Nursing retention severely declined during the pandemic. Pre-pandemic turnover rates were around 20% and in 2021 around 30–36% of nurses reported that they intended to leave the profession.11 A focus on nurse retention is crucial as a strong and consistent workforce greatly improves patient care and outcomes. Satisfied employees are more likely to stay in their jobs, so how can we help improve nurses’ satisfaction? Adjusting nursing pay to match their market value or offering hazard pay could be one very valuable institutional strategy. The culture of an organisation also greatly affects nurse satisfaction. Fostering a culture of inclusion and recognition for nurses can help improve job satisfaction, reduce burnout and improve their confidence. Building up nurses to become confident, competent and empowered is crucial, as hospitals with a positive practice environment can have lower burnout levels and better quality nursing care.12 Finding creative strategies to help nurses advance in their careers, such as a career pathway that identifies nurses that would like to go to graduate school and helping them do this could lead to nurse retention by helping nurses achieve their goals. The psychological impact of the pandemic on nurses cannot go unrecognised. Developing systems to support nurses through therapy, debriefing and allowing paid time off can reduce the psychological toll that plagues the nursing profession. The pandemic posed personal risks to nurses and their families and many felt unsafe returning to their own homes after caring for patients with COVID-19 due to the risk of transmission. Emergency housing plans, laundry services and hazard pay can help reduce the toll that a pandemic plays on nurses’ families.
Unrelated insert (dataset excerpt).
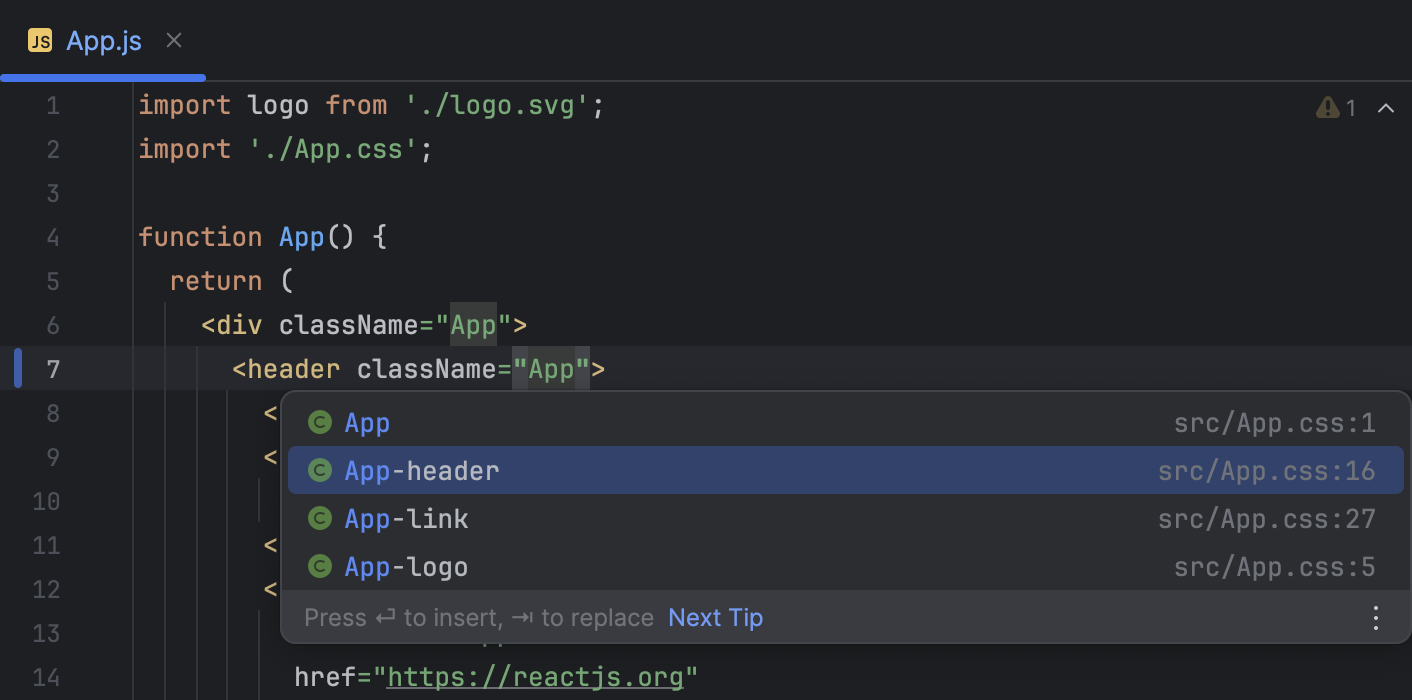Viewport: 1412px width, 700px height.
Task: Switch to the App.js editor tab
Action: pyautogui.click(x=103, y=40)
Supply issues are a major source of dissatisfaction and can create a time-consuming process when nurses need to search for items or their substitutes. Developing strategies to reduce supply shortages, creating back-up plans and crisis allocation of resources would make an impact. Finally, creating a strategy and plan if or when another pandemic occurs is crucial. We need to develop a system to reduce supply and medication shortages, which allows for the emergency allocation of ventilators and has nurses and healthcare professionals on reserve to cover severe staff shortages as well as systems in place to support healthcare workers psychologically and physically in the event of another pandemic. Nurses are critical members of the healthcare team and there needs to be change within the healthcare field to support, grow and retain them. COVID-19 affected numerous aspects of nursing care and exposed a critical need to revolutionise healthcare. Albert Einstein once said that ‘insanity is doing the same thing over and over again and expecting a different result’.13 The current pandemic has exposed and exacerbated several challenges front-line nurses have faced for far too long. The time for change is now; it is time to call a ‘code blue’ on our nursing infrastructure.